Así como las piedras hablan, así como la tierra
habla, así yo te hablo. Y la ceguera de mis dedos
hablándote recorren tu cráneo, tus narices, las
fosas de tus ojos, y de bruces es el infinito del
cielo el que habla levantándose desde las fosas
agusanadas de tus ojos. Y como un paisaje de
tierra levantándose con la tierra nuestros rostros
se van alzando desde nuestros rostros muertos y
entonces así, como las piedras hablan, como la
tierra habla, yo te hablo cadáver de mí, amor de
mí, huesos de mí, pequeña pupila redonda de
todo el amor que sube y es el canto de los ojos
de ti mirándome.

Y te veo!

Y mirándome, y ciegos mirándome, y ciegos como
entero el cielo mirándome, miras desde arriba un
país de desiertos y me ves. Y me ves subiendo, y
me ves subiendo y subiendo y tus ojos ven mis
ojos llenos de tierra subiendo, alados,
agusanándose pero de luz en los cielos.


(143)                


Finalmente, los verbos de escucha han sido reemplazado por los de visión, y las identidades de quien mira y quien es mirado se imbrican en un acto de amor y piedad. La visión utópica, aunque poderosa, no provee, sin embargo, de un final tranquilizador. El breve «Epílogo» recapitula y de manera enfática señala lo irreversible de los hechos.
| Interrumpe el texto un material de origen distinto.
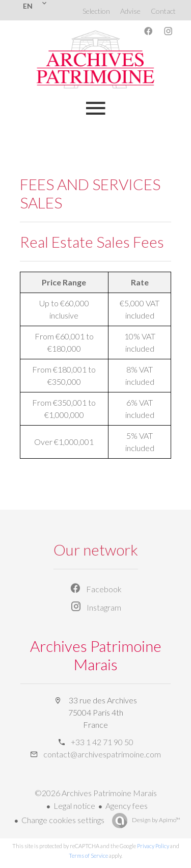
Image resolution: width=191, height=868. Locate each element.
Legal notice (74, 805)
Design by (155, 820)
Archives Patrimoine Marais (96, 655)
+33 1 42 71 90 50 (102, 742)
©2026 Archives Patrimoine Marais (96, 793)
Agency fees (126, 805)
Paradójicamente, el sueño utópico está ahí, pero se ofrece como posibilidad de alcance muy limitado, a conciencia de que el ritual simbólico de la poesía nunca puede pretender reparar ni compensar por completo20. Inri pone en práctica una imaginación empática que no se apropia de la terrible realidad del otro de un modo coercitivo y demandante, sino que busca reactualizarla, hacerla experiencia viva y dislocadora en el presente de la lectura (Gruber 242). Para esto, se construye una realidad y un punto de vista traspasados y que se dejan traspasar por el horror. En este sentido, su apelación a no olvidar reconstituye radicalmente el pasado como presente, lo que retrotrae a una afirmación de Jean Amery que, aun cuando se refiere a la experiencia de encarcelación y tortura, ilumina, a mi entender, el alcance del intento ético y poético de Inri. Amery explica que ante el horror que mina los cimientos de la realidad, la persona moral demanda la anulación del tiempo (72). Si la poesía desarrolla y activa el músculo de la imaginación de modo que los dolores de los otros se hacen propios21, Inri obliga al lector a hacer propia la impiedad del horror en cada lectura, ahora, anulando el tiempo. Si es efectivamente así, su tierra, sus mañanas, pupilas y piedras ya dichas, aquello que se logró poner en el poema a través de una óptica incesante, enfocada y estrecha, podría entregar una cuota, brevísima, de reparación y dicha.